> [REQUIRED ACTION]
May I have the line containing "Tiszafa (60, 255)" and every line after it through the end of the data, repeated exactly and with no other lines?
Start of Block
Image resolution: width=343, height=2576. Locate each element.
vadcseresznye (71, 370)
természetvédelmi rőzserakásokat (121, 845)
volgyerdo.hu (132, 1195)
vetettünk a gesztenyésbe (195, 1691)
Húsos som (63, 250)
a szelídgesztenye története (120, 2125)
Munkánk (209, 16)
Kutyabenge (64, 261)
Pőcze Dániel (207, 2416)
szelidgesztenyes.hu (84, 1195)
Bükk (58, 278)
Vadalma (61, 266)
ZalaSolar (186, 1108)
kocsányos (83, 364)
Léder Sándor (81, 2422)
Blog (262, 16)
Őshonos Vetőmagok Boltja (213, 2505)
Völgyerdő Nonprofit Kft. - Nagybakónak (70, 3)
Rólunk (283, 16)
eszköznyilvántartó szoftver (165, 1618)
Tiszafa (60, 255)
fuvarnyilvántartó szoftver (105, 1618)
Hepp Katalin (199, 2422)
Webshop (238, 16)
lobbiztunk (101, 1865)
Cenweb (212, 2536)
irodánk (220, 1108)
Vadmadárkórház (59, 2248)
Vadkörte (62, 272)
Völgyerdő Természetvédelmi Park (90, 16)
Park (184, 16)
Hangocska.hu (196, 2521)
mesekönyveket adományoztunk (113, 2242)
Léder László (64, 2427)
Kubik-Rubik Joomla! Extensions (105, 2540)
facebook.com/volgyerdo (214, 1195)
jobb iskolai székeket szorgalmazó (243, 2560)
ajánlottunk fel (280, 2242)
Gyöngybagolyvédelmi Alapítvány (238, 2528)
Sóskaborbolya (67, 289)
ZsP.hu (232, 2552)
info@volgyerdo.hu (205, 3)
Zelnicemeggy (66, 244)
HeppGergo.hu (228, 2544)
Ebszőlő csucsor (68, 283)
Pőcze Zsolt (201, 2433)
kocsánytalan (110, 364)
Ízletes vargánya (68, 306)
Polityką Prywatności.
End of Block
> [RESPONSE TO THIS TASK]
Tiszafa (60, 255)
fuvarnyilvántartó szoftver (105, 1618)
Hepp Katalin (199, 2422)
Webshop (238, 16)
lobbiztunk (101, 1865)
Cenweb (212, 2536)
irodánk (220, 1108)
Vadmadárkórház (59, 2248)
Vadkörte (62, 272)
Völgyerdő Természetvédelmi Park (90, 16)
Park (184, 16)
Hangocska.hu (196, 2521)
mesekönyveket adományoztunk (113, 2242)
Léder László (64, 2427)
Kubik-Rubik Joomla! Extensions (105, 2540)
facebook.com/volgyerdo (214, 1195)
jobb iskolai székeket szorgalmazó (243, 2560)
ajánlottunk fel (280, 2242)
Gyöngybagolyvédelmi Alapítvány (238, 2528)
Sóskaborbolya (67, 289)
ZsP.hu (232, 2552)
info@volgyerdo.hu (205, 3)
Zelnicemeggy (66, 244)
HeppGergo.hu (228, 2544)
Ebszőlő csucsor (68, 283)
Pőcze Zsolt (201, 2433)
kocsánytalan (110, 364)
Ízletes vargánya (68, 306)
Polityką Prywatności.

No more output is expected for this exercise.